Aviation duct is ordered. Will do another fit-in-car as soon as it arrives. Will be interesting to see how that stuff compares to turns metal elbows make.

Main challenge on hand now is designing "elegant" electronic solution for motor's operation. If anyone happens to know Arduino sketch that will automatically arm and operate brushless 3-phase motor at prior shut OFF speed... say so please.

Discseven 08-02-2017 07:44 AM

Quote:

Originally Posted by RNajarian (Post 9684718)
Glad to help. Enjoying where this project is going.

Give me a shout out when you apply for a patent. :)

. . . and shouldn't Rawkness be trashing Targas by now?

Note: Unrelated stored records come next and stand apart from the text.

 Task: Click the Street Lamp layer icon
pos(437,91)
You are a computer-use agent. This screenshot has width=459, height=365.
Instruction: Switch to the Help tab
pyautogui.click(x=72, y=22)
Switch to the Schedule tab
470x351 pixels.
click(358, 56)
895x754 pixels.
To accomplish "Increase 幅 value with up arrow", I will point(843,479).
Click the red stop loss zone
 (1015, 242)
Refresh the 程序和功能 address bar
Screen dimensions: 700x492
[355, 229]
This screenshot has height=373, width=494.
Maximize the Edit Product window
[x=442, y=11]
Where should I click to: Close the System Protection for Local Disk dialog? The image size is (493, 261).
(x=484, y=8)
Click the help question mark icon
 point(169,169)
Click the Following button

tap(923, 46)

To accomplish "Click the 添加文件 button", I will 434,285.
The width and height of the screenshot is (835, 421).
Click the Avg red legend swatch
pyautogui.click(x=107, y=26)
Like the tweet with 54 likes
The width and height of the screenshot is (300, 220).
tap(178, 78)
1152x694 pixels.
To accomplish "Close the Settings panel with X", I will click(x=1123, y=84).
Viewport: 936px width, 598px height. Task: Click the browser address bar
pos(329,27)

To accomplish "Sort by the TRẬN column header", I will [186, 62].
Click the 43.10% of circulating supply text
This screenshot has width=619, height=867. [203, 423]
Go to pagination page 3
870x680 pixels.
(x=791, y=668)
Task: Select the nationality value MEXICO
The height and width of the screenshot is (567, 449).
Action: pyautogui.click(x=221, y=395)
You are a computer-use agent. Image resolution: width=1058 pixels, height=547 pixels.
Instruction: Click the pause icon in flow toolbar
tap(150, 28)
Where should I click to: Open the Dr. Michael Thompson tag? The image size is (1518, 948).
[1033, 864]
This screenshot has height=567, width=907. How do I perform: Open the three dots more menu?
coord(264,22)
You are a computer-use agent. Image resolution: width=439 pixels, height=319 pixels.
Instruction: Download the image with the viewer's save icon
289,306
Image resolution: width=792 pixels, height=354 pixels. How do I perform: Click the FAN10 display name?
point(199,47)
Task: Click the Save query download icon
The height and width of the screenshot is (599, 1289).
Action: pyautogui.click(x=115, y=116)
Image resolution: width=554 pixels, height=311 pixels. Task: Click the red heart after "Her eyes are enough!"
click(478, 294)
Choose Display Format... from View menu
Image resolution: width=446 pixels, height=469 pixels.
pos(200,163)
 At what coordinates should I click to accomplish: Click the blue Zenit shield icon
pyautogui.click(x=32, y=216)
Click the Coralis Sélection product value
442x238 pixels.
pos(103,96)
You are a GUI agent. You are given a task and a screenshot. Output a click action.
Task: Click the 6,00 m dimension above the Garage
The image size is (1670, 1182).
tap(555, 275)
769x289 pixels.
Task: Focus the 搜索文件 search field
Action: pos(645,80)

Is all for the intoxicating creative pleasure of it Raff!

RonO is just around next bend with his pizzing on Targas. ...Is OK. We luvs the Norflander all the same. :D

Discseven 08-04-2017 04:50 AM

Wiring plan. All this is necessary to deal with Electronic Speed Controller (ESC) needing to be armed every time it operates. Manually arming ESC... possible but not happening here. Why bother with ESC? Because there's no other way (I've found) to move big air through this "ducted bucket system" than with a brushless motor spinning a robust turbofan.

http://forums.pelicanparts.com/uploa...1501847375.jpg

4-wire cable goes through engine-bay-to-cabin bulkhead---plan is to run this cable into cab next to DMI harness. Arduino and ESC are headed below-dash somewhere. ON/OFF for turbine is activated by circuit from compressor---when compressor is ON... turbine is signaled ON. 12v power feeds into ESC. When ESC gets 12v, BEC cable off ESC supplies 5v power to Arduino (no step down needed.) Arduino is programed to first arm (initialize) ESC... Arduino program then instructs ESC to accelerate turbine to a defined speed. (Defining what speed will require a few test runs to sort out.) Program/sketch is possibly ready. Am waiting on Arduino to arrive to get on with this. Am collecting cable & bits today.

Also waiting on smooth bore flex ducting. When it arrives, one more test-fit is called for to get a final install measure for all parts.